Summary Medians for Pollution Burden and Sociodemographics of Workers in Californian Census Tracts by Quartiles

Variable	Median (N = 8028)	Median, low pollution burden (N = 2003)	Median, moderate pollution burden (N = 2008)	Median, high pollution burden (N = 2008)	Median, very high pollution burden (N = 2009)
Pollution Burden Percentile	50	13	37	63	88
Non-Hispanic White (%)	76	78	76	76	75
Hispanic (%)	36	26	32	39	46
Black/African American (%)	5.3	4.3	4.9	5.7	6.3
Asian (%)	12	10	12	12	12
American Indian/Alaskan Native (%)	1.3	1.2	1.2	1.3	1.4
Pacific Islander/Hawaiian (%)	0.4	0.41	0.42	0.39	0.38
Two races or more (%)	2.8	3.2	3	2.7	2.4
No high school (%)	16	13	15	17	19
High school degree (%)	17	17	17	17	17
Some college (%)	23	24	23	23	22
BA degree or higher (%)	20	21	21	19	18
Male (%)	46	45	45	46	49
Female (%)	54	55	55	54	51
29 or younger age (%)	21	21	22	22	21
30–54 age (%)	53	52	52	53	54
55 or older age (%)	25	26	25	24	24
Monthly Earnings Dummy	1	1	1	1	1
Earnings	36	36	36	35	37

Source: Pollution burden: CalEnviroScreen 4.0 (OEHHA); workers’ sociodemographics: LODES (U.S. Census Bureau).

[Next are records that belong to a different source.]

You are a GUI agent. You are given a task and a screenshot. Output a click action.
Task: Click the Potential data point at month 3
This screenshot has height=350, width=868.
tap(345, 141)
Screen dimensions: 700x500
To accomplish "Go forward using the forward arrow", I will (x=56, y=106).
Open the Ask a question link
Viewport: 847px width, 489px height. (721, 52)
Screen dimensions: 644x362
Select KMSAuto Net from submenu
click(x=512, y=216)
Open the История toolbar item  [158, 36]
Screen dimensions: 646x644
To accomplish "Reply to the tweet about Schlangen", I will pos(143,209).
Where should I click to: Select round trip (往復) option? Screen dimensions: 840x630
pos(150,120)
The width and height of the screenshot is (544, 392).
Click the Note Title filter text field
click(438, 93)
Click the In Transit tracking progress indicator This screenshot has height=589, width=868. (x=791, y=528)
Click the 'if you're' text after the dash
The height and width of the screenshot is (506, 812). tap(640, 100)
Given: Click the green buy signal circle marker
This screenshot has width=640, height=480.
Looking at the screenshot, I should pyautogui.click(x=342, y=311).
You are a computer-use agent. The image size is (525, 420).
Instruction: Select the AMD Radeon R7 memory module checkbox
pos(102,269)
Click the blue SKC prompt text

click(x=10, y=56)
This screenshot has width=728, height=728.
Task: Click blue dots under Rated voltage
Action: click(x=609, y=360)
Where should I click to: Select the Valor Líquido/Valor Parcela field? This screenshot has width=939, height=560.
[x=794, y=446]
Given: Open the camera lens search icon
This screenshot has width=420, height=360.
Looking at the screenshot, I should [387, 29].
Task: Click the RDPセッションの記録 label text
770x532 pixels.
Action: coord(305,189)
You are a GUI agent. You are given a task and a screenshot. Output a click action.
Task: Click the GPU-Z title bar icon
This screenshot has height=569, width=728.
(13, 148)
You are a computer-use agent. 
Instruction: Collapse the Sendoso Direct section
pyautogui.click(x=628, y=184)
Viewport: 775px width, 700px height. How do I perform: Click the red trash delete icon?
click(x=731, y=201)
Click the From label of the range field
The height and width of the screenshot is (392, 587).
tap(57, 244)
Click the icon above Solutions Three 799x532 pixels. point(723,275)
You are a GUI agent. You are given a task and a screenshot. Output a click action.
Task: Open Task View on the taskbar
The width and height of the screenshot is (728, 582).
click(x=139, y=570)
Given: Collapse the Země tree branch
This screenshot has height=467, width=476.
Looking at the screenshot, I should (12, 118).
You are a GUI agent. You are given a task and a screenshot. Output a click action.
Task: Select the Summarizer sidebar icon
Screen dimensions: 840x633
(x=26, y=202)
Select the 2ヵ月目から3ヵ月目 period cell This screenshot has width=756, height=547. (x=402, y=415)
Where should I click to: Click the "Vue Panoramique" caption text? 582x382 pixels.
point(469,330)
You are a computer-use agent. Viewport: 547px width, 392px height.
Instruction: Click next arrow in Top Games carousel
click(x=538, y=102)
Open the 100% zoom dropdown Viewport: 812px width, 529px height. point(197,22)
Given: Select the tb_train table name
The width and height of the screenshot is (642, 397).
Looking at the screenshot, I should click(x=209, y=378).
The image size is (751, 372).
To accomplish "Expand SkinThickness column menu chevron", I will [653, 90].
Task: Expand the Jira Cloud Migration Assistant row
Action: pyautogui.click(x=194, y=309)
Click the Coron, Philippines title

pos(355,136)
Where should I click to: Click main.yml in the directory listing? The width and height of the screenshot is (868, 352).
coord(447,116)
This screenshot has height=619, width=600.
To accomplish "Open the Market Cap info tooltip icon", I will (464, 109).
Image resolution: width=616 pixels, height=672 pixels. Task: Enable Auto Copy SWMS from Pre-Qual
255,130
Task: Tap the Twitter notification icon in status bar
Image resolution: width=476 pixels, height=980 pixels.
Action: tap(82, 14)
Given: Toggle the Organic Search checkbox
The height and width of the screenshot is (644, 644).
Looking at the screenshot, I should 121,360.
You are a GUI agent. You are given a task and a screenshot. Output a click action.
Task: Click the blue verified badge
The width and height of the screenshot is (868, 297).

Note: Variables except “Monthly Earnings Dummy” are in percentages. The age thresholds follow the U.S. Census Bureau’s classification. “Low Pollution Burden,” “Moderate Pollution Burden,” “High Pollution Burden,” and “Very High Pollution Burden” refer to census tracts in the 1st, 2nd, 3rd, and 4th quartiles, respectively, of the pollution burden percentile score.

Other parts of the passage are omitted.